A global think tank has warned the Chancellor that her tax and spend policies will curb consumer spending and restrict growth, despite forecasting the UK economy to outperform France, Germany and Italy next year.
The Organisation for Economic Cooperation and Development (OECD) offered under-pressure Rachel Reeves some consolation by upgrading the growth forecast from 1% to 1.2% against just 1% for the three eurozone economies.
However, the UK figure is lower than the 1.4% predicted earlier this year. UK inflation will also remain among the highest of the G7 advanced economies, although it is expected to ease.
The Paris-based organisation said the higher taxes and public spending commitments will act as a “headwind” to the UK economy.
Ms Reeves announced £26bn worth of tax rises in last week’s Budget, with more people dragged into paying higher taxes.

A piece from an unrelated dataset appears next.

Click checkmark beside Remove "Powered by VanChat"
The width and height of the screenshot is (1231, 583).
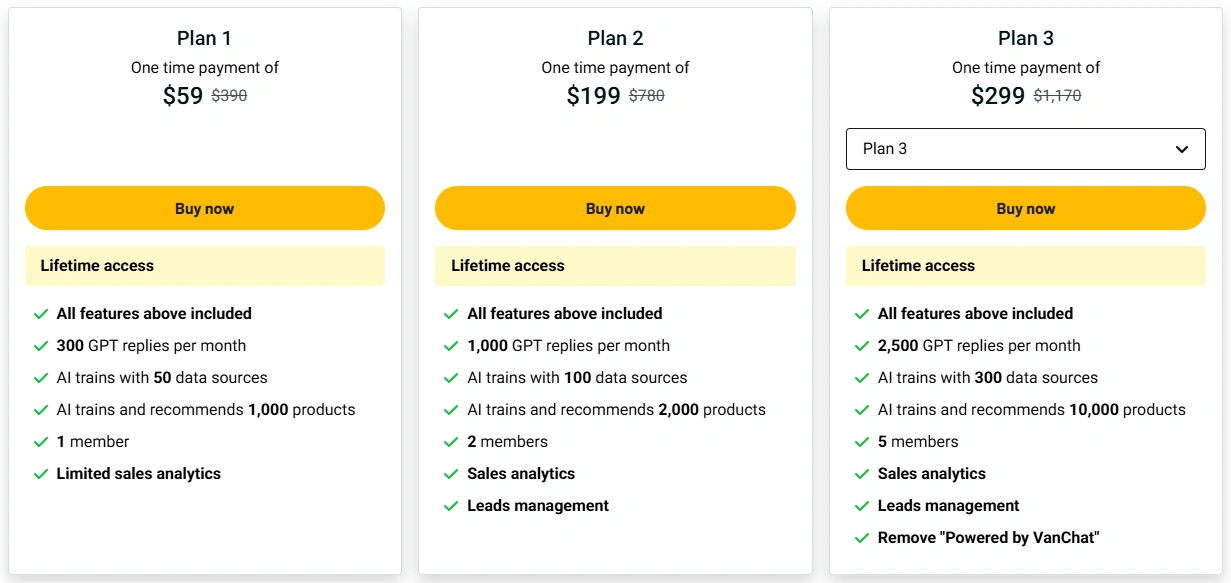pos(862,538)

The report predicts two more reductions in interest rates, from the current 4% to 3.5% in the second quarter of 2026, but sees no further cuts next year.
The chancellor said her actions would wipe 0.4 percentage points off inflation.
“Last week, my Budget cut waiting lists, cut borrowing and debt, and cut the cost of living. Less than a week later, the OECD has upgraded our growth and cut its forecast for inflation next year.
“The choices that I made at the Budget are expected to cut inflation by 0.4 percentage points, helping cut the cost of living for households and costs for our businesses.
“Alongside our plans to deliver growth, by investing in this country’s infrastructure, attracting major private investment, and pushing through bold planning reforms, we’ll deliver on our number one mission to put more money in people’s pockets.”